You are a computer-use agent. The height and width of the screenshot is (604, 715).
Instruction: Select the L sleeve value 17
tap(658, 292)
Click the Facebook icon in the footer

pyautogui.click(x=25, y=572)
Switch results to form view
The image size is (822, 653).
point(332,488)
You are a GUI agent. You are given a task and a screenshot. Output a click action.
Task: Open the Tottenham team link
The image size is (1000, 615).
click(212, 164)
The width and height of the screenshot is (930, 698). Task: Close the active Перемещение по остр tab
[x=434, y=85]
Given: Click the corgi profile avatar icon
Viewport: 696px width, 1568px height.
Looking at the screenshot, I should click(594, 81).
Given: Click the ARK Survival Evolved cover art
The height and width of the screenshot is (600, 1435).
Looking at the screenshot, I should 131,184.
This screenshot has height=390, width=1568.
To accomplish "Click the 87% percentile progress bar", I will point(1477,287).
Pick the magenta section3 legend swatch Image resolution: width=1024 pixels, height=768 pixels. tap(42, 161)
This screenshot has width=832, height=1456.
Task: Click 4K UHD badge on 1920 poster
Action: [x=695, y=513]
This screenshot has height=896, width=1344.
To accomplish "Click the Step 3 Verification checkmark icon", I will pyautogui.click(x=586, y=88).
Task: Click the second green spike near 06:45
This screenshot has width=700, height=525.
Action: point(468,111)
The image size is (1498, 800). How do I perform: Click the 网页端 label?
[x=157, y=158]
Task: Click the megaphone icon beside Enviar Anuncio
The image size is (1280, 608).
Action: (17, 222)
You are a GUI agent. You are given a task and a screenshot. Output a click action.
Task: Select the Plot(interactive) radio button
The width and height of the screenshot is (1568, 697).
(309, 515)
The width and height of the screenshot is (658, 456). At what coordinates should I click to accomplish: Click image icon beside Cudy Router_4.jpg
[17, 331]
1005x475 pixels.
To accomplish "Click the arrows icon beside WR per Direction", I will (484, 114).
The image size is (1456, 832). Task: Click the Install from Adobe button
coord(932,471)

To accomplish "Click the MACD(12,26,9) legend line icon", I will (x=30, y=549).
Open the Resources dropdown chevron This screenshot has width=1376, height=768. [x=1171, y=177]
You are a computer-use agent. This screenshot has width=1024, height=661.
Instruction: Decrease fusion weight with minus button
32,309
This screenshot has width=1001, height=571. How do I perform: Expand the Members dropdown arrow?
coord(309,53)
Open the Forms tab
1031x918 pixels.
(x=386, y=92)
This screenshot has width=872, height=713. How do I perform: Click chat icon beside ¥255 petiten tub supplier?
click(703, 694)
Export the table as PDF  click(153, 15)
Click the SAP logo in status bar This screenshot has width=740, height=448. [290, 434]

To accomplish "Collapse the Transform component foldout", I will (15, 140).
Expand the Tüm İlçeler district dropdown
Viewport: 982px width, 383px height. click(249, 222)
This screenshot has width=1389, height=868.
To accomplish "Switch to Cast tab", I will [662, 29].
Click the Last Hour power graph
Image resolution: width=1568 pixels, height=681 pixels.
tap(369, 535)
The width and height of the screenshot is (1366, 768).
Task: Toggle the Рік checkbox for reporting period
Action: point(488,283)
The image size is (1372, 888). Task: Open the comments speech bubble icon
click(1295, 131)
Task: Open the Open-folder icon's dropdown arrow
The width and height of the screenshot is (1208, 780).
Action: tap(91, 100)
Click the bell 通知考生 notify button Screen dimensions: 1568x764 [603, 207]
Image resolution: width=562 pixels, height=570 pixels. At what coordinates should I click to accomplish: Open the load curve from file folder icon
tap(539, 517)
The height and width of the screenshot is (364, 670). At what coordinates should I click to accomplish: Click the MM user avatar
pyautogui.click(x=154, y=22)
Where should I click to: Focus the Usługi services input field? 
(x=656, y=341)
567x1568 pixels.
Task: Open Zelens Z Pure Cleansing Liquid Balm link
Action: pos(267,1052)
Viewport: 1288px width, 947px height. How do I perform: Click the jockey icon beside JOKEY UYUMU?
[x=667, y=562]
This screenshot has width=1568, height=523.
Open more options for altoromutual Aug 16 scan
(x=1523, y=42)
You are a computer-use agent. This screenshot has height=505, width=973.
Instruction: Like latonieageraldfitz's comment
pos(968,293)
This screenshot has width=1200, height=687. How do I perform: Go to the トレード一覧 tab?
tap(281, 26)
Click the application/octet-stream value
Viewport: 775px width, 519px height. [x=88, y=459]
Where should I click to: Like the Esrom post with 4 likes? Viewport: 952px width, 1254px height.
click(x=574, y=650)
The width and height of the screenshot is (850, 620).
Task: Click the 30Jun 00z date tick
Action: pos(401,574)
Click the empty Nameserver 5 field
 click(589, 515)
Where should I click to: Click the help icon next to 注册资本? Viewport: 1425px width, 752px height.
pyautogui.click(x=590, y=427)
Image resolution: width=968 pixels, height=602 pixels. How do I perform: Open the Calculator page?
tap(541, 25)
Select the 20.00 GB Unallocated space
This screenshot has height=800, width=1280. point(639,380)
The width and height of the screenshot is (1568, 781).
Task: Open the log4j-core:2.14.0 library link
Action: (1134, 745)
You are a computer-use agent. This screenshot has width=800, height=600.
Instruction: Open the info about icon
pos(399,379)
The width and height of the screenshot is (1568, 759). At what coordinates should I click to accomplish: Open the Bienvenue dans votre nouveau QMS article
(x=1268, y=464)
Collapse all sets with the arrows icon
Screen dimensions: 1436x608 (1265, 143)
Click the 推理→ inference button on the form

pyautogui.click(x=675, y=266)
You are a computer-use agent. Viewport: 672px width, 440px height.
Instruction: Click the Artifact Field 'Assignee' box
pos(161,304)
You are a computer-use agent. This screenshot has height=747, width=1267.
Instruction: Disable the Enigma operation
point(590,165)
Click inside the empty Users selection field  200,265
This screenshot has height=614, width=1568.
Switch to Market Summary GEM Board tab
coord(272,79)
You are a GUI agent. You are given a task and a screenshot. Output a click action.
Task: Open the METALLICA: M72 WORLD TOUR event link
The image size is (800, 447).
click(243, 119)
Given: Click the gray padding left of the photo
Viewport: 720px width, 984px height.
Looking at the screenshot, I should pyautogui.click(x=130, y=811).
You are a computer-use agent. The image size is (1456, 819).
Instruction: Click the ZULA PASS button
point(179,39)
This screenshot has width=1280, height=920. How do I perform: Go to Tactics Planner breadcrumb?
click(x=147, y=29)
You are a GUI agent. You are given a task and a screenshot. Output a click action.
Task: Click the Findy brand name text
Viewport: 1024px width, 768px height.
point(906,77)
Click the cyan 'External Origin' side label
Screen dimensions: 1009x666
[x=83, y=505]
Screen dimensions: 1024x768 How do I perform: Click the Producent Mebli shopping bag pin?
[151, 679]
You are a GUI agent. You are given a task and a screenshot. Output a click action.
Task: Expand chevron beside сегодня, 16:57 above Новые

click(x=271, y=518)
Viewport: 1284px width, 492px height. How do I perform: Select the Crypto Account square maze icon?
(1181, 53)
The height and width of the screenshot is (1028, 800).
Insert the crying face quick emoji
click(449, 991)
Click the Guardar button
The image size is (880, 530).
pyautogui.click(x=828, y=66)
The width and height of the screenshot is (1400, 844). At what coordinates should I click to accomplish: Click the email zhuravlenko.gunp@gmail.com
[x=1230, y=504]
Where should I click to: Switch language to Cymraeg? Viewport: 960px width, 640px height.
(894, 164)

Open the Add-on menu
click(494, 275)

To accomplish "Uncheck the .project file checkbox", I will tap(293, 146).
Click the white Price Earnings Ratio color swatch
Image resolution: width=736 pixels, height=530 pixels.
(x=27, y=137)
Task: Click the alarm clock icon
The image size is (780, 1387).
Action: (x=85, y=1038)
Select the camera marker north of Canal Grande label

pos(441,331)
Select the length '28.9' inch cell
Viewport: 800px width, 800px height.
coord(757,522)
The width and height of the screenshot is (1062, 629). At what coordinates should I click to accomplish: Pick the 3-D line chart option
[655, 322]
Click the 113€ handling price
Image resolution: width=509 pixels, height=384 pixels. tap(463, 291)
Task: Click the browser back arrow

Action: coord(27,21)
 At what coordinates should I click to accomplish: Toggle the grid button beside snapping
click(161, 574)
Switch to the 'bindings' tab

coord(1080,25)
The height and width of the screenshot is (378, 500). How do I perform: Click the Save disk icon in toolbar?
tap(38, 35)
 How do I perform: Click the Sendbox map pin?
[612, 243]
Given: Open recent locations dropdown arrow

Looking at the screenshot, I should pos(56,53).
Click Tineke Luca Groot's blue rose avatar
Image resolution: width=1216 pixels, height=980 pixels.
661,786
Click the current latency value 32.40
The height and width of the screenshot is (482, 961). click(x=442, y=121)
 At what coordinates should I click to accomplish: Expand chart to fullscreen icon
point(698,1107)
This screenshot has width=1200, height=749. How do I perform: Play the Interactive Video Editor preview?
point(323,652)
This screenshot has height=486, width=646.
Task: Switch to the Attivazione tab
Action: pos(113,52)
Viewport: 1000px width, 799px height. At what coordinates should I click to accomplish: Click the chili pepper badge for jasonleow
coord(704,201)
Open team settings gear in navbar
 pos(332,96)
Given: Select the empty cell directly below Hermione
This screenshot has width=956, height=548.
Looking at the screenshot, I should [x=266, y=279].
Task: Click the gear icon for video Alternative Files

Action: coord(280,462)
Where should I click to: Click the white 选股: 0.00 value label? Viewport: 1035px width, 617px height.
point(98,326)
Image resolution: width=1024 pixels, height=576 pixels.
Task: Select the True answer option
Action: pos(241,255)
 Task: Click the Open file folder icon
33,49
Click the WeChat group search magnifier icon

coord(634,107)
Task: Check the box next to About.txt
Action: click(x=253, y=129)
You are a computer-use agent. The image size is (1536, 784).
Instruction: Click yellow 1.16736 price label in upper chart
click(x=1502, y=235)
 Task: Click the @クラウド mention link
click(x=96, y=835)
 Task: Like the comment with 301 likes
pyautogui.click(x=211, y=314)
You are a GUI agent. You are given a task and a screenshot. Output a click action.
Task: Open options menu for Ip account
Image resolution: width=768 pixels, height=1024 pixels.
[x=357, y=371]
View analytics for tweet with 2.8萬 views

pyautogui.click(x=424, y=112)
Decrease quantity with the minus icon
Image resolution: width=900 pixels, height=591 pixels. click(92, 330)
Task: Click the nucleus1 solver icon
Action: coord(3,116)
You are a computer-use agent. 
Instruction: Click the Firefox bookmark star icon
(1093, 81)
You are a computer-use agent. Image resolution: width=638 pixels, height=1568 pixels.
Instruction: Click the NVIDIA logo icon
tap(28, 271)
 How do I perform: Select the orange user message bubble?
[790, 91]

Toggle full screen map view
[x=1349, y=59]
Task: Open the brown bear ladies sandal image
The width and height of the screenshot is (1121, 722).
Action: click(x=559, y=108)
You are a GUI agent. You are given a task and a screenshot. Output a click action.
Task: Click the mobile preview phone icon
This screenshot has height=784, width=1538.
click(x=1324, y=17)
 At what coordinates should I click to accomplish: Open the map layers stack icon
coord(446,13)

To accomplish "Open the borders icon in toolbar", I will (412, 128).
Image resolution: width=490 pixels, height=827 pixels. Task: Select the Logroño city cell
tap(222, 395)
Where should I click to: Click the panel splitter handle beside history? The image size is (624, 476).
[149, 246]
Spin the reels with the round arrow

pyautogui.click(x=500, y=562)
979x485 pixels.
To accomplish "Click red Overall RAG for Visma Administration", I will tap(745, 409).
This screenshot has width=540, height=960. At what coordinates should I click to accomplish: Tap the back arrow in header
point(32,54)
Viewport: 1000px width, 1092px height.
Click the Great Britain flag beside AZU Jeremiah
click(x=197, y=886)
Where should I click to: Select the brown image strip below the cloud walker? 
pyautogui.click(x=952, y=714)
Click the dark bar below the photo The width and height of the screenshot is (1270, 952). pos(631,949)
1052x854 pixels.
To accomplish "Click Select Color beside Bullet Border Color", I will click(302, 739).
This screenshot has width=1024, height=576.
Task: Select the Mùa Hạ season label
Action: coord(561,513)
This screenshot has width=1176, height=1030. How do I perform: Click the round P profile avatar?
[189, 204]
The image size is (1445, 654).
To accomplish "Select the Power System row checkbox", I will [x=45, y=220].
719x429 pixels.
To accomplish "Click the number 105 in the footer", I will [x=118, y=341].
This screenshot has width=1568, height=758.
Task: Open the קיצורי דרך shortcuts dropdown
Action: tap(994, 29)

==*==

• Work to be completed:
Write out exactly the lines that fall from the line with "Instruction: Click the NVIDIA logo icon" to the line with "979x485 pixels." in the records above, keeping both ends.

• Solution to this problem:
Instruction: Click the NVIDIA logo icon
tap(28, 271)
 How do I perform: Select the orange user message bubble?
[790, 91]

Toggle full screen map view
[x=1349, y=59]
Task: Open the brown bear ladies sandal image
The width and height of the screenshot is (1121, 722).
Action: click(x=559, y=108)
You are a GUI agent. You are given a task and a screenshot. Output a click action.
Task: Click the mobile preview phone icon
This screenshot has height=784, width=1538.
click(x=1324, y=17)
 At what coordinates should I click to accomplish: Open the map layers stack icon
coord(446,13)

To accomplish "Open the borders icon in toolbar", I will (412, 128).
Image resolution: width=490 pixels, height=827 pixels. Task: Select the Logroño city cell
tap(222, 395)
Where should I click to: Click the panel splitter handle beside history? The image size is (624, 476).
[149, 246]
Spin the reels with the round arrow

pyautogui.click(x=500, y=562)
979x485 pixels.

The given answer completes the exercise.